MUMBAI, JUNE 30: Air-India's decision to revert the retirement age of its members to 58 years and the Union cabinet's subsequent support has come under judicial scrutiny of the Bombay High Court. A division bench of Justice M B Ghodeswar and Justice B N Srikrishna today gave the Union government two weeks to file an affidavit on the process followed in reverting the retirement age.Till then, officers and engineers who would be retiring today could collect their salaries for the three month notice period while the court was considering their case. The court has however restrained Air-India from evicting the officers from their residential quarters.
All these officers - it is reported that around 500 would be directly affected - would have retired on or after May 1998. However, with the decision of the Union of India to enhance the age of retirement to 60 years, they continued in service.
Air-India after having approved the enhancement later sought and obtained an exemption to the central government'sdecision and reverted to 58 years. The grounds were that it was a loss making public sector unit. An increase in retirement age would lead to a further loss of Rs 60 crore. They also added that the unions were agreeable to the age reversal.

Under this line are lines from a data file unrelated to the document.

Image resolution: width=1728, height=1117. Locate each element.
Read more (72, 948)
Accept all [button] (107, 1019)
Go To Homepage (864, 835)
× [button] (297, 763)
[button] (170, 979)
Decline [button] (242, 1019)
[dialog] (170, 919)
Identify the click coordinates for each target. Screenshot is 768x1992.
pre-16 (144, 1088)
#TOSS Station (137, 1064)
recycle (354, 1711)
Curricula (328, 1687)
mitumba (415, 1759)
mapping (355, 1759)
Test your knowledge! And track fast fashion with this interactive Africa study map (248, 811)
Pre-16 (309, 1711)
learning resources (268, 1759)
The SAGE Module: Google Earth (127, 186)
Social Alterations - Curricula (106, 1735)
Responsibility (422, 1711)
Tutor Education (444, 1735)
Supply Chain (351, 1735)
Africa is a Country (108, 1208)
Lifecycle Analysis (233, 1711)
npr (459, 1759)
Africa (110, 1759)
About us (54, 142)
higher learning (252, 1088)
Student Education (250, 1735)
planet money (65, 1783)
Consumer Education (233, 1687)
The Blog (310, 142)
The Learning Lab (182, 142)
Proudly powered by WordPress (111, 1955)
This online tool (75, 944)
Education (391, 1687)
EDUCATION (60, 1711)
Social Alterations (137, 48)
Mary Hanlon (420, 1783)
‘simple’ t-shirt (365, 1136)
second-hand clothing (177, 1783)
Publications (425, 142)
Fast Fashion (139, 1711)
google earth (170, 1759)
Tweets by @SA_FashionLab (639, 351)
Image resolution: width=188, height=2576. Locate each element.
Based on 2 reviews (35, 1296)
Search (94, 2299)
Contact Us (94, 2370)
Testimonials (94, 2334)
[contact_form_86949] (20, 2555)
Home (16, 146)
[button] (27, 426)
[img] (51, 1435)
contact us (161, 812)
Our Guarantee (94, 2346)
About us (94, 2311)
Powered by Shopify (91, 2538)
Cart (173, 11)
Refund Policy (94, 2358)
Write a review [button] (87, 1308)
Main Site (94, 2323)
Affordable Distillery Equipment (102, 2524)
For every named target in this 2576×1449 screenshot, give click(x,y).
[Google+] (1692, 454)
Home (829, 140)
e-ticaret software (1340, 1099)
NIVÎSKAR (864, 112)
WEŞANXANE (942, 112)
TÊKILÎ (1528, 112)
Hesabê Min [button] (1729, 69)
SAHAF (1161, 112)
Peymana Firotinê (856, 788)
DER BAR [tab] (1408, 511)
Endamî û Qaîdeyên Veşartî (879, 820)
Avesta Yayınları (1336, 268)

Arguing on their behalf, advocate Anand Grover pointed out that the employees could not be held responsible for the loss that the company was making. The losses were due to its own mismanagement. He added that of the nine recognised unions and associations, only three had supported the age reversal, while three others opposed it and three were neutral.
More importantly, argued Grover, that the exemption sought by Air-India was granted by an administrative exercise and not through the legislature, which thereby allowed a public sector unit to decide its retirement age. He also remarked that the compliance with the governemnt order of May 12, 1998 was required to be ``strict'' and only with a ``specific exemption'' could Air-India escape the implementation. This``specific exemption'' was not obtained.
It was also his case that the other five units under the Ministry of Civil Aviation - Indian Airlines Ltd, Pawan Hans, Hotel Corporation of India, Airports Authority of India and the Directorate General of Civil Aviation - had enhanced the age to 60 years. Allowing only one unit to exempt itself, was unjustifiable and discriminatory, he submitted.